A todo ello hay que añadir también una influencia evidente de Miguel Ángel, especialmente en la concepción de las anatomías de sus figuras, cuyo vigor y fortaleza recrean la misma tensión que las musculaturas miguelangelescas. Aquí en todo caso prevalece el sentido del dibujo, con una especial precisión en la línea, que una vez más contribuye también a la irrealidad de las imágenes.

En resumen una representación mística, pero que en este caso no responde a una religión determinada. Más bien es al contrario. Es la visión mística de quien ya no cree en ninguna religión y ve el mundo abocado al desesastre por falta de una espiritualidad acertada. Es por ello una visión apocalíptica, y sus imágenes llenas de la misma irrealidad que las de la época románica (de los códices e iluminaciones de la Alta Edad Media) buscan precisamente en su misticismo, en su espiritualidad, como aquéllas, un camino de introspección, de reflexión y de sublimación del mundo terreno y materialista.

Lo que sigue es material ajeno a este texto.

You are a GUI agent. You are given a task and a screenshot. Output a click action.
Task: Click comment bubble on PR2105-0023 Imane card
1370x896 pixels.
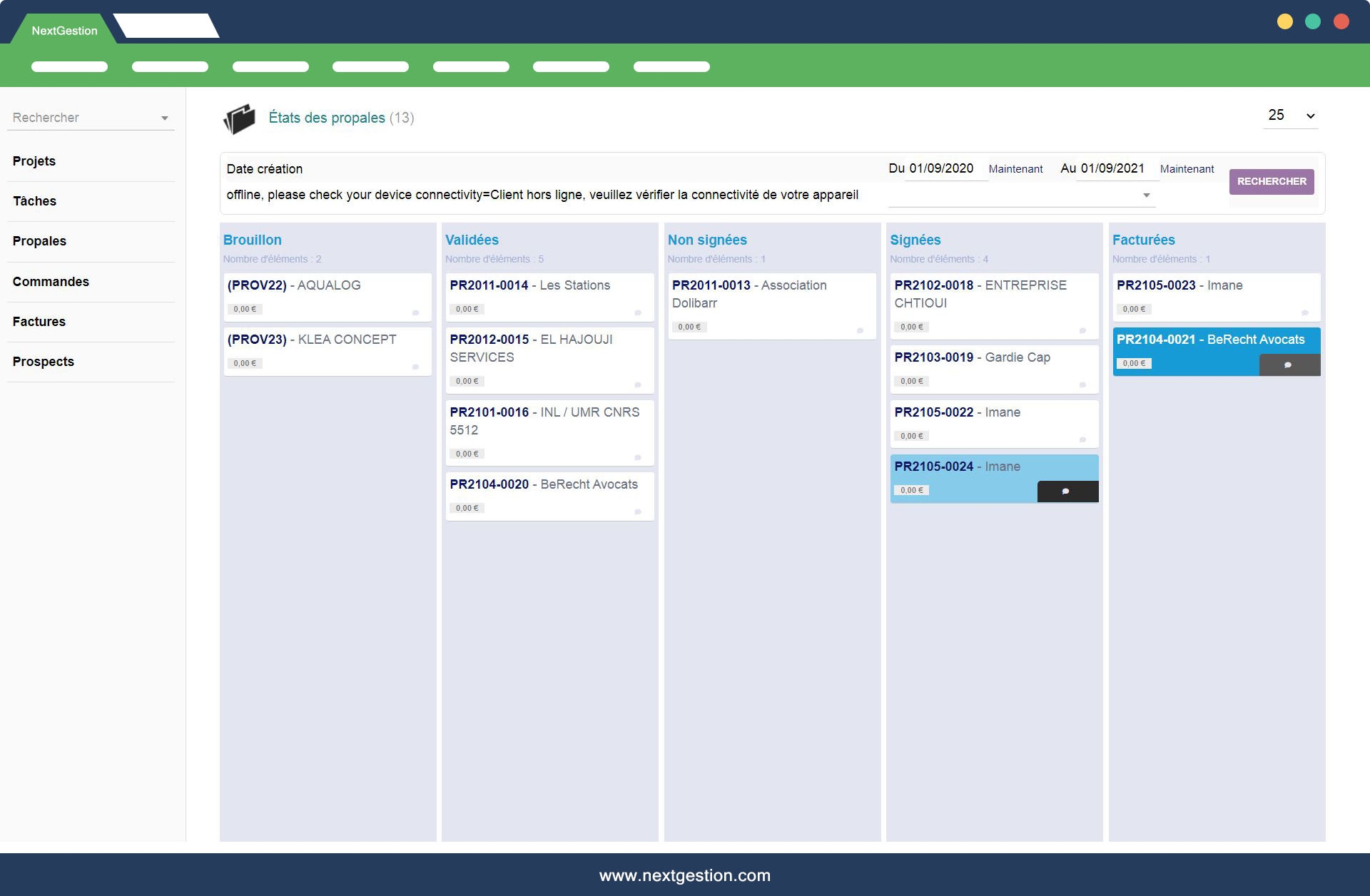1304,312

Concretamente este Anciano de los días, es una acuarela que responde a todas las carecterísticas plásticas que hemos ido analizando hasta ahora, de hecho parece una divinidad que mide y controla el universo, en una típica aparición en la que tienen mucho que ver los efectos de la iluminación ya comentados; también la antomía a la vez tan simple y robusta del anciano; ese viento tormentoso que arrastra sus barbas y cabellos, así como la inserción de la imagen en una serie de figuras geométricas básicas que crean la trama compositiva de la obra: el círculo o el triángulo.

La imagen que resulta es de un indudable impacto, extraña y celestial, misteriosa y divina.